**Entries supplied**
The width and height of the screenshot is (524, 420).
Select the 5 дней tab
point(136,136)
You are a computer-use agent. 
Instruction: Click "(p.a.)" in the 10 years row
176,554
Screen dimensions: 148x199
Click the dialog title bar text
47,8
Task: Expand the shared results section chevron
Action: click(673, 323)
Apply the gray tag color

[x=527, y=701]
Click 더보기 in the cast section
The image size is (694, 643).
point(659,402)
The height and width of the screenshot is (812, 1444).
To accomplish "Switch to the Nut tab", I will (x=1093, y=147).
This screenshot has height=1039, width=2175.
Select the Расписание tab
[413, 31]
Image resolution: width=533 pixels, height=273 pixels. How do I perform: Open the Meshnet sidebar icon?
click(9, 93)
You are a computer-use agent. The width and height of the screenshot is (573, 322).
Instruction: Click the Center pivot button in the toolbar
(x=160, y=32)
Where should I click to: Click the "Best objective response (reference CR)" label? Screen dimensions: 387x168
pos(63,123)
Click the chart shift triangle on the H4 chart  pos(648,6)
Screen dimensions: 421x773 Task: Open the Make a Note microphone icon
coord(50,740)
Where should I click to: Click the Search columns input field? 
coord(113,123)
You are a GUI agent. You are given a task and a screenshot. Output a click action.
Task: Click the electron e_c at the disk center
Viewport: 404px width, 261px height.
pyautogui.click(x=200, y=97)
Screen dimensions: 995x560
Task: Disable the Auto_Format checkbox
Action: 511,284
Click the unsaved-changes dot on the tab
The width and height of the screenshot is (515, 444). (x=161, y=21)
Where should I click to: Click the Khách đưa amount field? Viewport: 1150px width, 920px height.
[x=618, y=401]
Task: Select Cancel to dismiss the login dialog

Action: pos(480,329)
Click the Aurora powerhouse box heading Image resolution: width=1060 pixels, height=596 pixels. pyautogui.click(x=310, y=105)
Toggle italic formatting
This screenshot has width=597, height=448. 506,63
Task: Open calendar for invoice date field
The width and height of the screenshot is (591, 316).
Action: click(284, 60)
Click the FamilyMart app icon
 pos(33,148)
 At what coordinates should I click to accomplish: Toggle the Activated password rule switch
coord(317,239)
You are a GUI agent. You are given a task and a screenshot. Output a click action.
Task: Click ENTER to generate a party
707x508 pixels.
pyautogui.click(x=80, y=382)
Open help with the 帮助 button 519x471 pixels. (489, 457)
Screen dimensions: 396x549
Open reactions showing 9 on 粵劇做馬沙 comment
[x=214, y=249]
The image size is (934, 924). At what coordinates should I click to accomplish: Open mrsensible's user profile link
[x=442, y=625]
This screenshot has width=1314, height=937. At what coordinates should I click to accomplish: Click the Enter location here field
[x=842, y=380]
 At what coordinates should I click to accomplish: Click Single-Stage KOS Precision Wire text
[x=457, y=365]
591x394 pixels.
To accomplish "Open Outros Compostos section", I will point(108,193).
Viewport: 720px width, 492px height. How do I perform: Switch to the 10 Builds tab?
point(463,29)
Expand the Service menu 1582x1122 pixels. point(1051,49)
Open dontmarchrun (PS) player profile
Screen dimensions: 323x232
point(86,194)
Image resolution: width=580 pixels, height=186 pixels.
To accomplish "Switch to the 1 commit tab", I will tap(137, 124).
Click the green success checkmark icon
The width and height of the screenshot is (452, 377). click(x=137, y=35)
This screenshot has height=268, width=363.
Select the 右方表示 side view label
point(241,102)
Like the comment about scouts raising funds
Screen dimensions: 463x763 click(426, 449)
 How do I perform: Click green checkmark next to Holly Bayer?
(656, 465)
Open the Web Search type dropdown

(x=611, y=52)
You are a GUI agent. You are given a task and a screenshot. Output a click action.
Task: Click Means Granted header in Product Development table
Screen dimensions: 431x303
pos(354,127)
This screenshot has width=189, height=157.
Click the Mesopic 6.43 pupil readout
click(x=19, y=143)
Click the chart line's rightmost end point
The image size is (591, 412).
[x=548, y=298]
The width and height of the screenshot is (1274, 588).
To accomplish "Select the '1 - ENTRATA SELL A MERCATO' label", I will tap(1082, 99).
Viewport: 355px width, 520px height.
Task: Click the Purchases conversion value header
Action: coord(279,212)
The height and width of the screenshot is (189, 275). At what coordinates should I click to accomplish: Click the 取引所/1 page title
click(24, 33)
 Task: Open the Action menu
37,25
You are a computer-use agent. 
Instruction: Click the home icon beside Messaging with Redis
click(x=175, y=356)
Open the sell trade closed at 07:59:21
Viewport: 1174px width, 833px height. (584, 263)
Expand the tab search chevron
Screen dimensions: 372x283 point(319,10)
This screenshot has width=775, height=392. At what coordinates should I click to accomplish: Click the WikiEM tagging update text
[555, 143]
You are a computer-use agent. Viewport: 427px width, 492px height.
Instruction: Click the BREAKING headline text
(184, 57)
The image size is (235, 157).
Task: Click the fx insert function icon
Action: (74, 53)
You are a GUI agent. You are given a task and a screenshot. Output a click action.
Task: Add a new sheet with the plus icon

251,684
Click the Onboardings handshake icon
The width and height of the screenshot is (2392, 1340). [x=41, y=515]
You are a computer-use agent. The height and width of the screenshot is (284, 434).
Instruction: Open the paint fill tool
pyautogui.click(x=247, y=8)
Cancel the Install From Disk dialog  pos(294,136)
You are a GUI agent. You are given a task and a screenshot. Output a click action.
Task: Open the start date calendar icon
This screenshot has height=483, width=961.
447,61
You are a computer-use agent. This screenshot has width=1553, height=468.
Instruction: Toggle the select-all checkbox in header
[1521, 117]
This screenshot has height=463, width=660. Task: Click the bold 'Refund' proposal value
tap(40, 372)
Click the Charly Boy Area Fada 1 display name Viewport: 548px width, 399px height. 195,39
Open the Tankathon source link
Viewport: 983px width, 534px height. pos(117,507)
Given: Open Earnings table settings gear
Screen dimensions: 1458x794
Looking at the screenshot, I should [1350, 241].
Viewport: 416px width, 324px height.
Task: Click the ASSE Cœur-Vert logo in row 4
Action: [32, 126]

**What the exercise asks**
Pull every line containing the string "computer" out of the data above and copy it.

**Worked solution**
You are a computer-use agent. 
You are a computer-use agent. The width and height of the screenshot is (573, 322).
You are a computer-use agent. 
You are a computer-use agent. Viewport: 427px width, 492px height.
You are a computer-use agent. The height and width of the screenshot is (284, 434).
You are a computer-use agent. This screenshot has width=1553, height=468.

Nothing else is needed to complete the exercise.